Enterprise breaches involving personal-identity data are on the rise, according to a report by an identity-fraud prevention service vendor.
The 2011 Semiannual Identity Breach Report by IdentityHawk is based on enterprise breaches occurring in the first two quarters of this year, as reported by members.
And the number of enterprise breaches through June -- 158 -- puts the year on a pace to easily surpass the 250 member-reported breaches in 2010. No surprise, given the quite public activities of groups such as Anonymous and LulzSec, which have targeted the networks and databases of major institutions.
If those numbers don't sound so bad, here's the big picture: These breaches resulted in the exposure to risk of 104 million personal-identity accounts -- you know, with real names and/or Social Security numbers, driver's licenses, credit cards, Facebook login, etc. -- just halfway through 2010.
As you look at a month-by-month breakdown of enterprise breaches through June, certain targets keep coming up: universities, hospitals and health-care networks, a few insurance companies, a number of small businesses, the New York Yankees! (well, once).
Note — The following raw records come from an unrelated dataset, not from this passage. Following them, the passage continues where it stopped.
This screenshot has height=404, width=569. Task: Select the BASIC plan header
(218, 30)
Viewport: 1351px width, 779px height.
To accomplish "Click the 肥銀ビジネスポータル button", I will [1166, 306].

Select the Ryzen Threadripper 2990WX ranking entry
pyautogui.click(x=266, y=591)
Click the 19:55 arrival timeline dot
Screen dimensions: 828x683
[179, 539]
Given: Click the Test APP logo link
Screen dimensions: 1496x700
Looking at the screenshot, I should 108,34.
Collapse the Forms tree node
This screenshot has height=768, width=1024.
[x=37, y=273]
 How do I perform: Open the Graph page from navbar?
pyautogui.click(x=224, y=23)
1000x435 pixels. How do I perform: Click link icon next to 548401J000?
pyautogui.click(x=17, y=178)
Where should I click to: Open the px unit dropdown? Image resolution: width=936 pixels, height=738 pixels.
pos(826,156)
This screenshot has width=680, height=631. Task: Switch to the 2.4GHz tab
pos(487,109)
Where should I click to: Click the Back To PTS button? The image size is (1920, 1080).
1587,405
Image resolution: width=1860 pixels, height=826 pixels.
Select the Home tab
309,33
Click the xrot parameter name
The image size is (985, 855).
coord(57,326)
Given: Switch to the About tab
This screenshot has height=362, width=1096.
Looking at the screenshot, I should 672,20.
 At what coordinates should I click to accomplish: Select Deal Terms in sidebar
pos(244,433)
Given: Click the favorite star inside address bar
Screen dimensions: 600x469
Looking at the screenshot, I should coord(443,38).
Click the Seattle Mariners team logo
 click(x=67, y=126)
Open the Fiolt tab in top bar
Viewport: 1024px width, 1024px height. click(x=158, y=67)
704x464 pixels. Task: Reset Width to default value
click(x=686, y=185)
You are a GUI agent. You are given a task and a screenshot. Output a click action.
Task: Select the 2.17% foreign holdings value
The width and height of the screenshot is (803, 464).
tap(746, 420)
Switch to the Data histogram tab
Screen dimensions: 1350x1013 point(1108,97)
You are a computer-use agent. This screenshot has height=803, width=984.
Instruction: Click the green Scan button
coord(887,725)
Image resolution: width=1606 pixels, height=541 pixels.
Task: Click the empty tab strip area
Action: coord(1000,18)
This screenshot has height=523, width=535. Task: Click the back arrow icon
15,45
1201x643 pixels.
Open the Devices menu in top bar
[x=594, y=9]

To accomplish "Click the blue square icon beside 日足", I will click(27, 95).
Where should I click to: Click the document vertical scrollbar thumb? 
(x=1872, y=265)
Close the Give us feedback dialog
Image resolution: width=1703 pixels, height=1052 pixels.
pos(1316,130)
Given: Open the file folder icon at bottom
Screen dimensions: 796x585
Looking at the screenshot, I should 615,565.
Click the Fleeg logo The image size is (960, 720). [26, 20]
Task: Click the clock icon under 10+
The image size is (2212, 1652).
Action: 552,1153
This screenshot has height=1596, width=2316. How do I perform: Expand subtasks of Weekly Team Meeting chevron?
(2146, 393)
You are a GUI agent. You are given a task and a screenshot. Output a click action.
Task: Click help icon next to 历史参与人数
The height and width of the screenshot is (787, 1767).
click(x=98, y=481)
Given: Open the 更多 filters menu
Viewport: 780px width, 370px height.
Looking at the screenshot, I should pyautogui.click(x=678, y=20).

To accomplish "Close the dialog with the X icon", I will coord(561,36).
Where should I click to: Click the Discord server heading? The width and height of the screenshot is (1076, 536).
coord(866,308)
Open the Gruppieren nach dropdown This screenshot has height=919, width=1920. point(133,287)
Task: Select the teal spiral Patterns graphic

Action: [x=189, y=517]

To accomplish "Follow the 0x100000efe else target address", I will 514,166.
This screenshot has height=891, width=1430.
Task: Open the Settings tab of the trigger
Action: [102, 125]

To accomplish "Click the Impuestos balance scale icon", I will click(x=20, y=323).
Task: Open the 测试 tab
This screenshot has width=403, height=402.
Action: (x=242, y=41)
The biggest breach through the first half of the year -- by far -- targeted Sony, which lost 70 million customer files on April 26. The online group Anonymous claimed credit. The second-biggest breach came on May 2, when 24.6 million personal-identity accounts were lost from the databases at ... Sony Online Entertainment. C'mon, Sony, tighten up!
Among the breaches listed by IdentityHawk is the hacking iof the Arizona Department of Public Safety in June by LulzSec, which subsequently published internal emails, training manuals and names and addresses of law-enforcement personnel.
Anonymous earlier this year also released documents taken from Bank of America's computer network.